Reproduce, exactly as they appear, the line containing "This screenshot has width=1568, height=553." and every line after it, ending with the last line of the records.

-------- DATA --------

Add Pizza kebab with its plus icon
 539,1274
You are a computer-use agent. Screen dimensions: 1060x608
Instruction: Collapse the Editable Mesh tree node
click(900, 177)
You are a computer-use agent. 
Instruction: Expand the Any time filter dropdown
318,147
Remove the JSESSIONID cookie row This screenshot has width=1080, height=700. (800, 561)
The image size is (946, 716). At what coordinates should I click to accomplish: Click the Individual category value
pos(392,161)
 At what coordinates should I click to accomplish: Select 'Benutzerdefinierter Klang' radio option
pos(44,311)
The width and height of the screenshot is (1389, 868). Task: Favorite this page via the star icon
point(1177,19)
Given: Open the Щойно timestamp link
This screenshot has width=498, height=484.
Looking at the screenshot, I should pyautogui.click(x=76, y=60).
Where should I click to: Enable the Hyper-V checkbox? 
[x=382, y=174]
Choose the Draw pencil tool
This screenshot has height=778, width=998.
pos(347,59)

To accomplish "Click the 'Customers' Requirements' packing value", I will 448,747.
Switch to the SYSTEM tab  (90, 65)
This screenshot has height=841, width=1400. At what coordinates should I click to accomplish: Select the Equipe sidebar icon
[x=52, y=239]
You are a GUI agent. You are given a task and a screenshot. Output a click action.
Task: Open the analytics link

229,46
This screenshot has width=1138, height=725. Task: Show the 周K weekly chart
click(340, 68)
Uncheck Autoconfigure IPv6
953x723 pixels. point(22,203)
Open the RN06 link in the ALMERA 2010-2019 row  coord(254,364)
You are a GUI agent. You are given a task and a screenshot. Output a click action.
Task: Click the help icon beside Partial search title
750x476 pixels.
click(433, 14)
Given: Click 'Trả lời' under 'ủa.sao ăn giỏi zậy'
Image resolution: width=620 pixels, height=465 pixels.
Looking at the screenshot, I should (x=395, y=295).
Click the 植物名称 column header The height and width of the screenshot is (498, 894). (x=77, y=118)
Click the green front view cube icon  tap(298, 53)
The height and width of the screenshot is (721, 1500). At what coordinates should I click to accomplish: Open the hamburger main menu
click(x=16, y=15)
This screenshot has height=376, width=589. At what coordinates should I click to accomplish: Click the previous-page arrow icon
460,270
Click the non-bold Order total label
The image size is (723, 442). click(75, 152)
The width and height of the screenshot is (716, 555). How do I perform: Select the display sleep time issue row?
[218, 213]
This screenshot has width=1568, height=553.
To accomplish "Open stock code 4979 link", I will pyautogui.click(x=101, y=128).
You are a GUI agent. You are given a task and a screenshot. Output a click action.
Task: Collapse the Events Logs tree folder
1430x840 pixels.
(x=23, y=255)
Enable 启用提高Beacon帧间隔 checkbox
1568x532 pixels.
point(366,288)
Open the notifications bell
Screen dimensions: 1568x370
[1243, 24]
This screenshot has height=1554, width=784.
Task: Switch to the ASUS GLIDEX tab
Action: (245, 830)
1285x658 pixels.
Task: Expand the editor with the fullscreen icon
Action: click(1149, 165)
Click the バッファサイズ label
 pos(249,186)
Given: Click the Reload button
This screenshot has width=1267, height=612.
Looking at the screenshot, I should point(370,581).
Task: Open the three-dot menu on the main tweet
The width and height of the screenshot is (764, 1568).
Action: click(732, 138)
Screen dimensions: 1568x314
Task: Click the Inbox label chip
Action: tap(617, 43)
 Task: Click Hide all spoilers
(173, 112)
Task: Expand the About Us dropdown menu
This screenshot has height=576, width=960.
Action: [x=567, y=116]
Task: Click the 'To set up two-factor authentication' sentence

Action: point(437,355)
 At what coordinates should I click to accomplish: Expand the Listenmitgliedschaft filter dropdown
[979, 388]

--------

» **EXERCISE RESULT**
This screenshot has width=1568, height=553.
To accomplish "Open stock code 4979 link", I will pyautogui.click(x=101, y=128).
You are a GUI agent. You are given a task and a screenshot. Output a click action.
Task: Collapse the Events Logs tree folder
1430x840 pixels.
(x=23, y=255)
Enable 启用提高Beacon帧间隔 checkbox
1568x532 pixels.
point(366,288)
Open the notifications bell
Screen dimensions: 1568x370
[1243, 24]
This screenshot has height=1554, width=784.
Task: Switch to the ASUS GLIDEX tab
Action: (245, 830)
1285x658 pixels.
Task: Expand the editor with the fullscreen icon
Action: click(1149, 165)
Click the バッファサイズ label
 pos(249,186)
Given: Click the Reload button
This screenshot has width=1267, height=612.
Looking at the screenshot, I should point(370,581).
Task: Open the three-dot menu on the main tweet
The width and height of the screenshot is (764, 1568).
Action: click(732, 138)
Screen dimensions: 1568x314
Task: Click the Inbox label chip
Action: tap(617, 43)
 Task: Click Hide all spoilers
(173, 112)
Task: Expand the About Us dropdown menu
This screenshot has height=576, width=960.
Action: [x=567, y=116]
Task: Click the 'To set up two-factor authentication' sentence

Action: point(437,355)
 At what coordinates should I click to accomplish: Expand the Listenmitgliedschaft filter dropdown
[979, 388]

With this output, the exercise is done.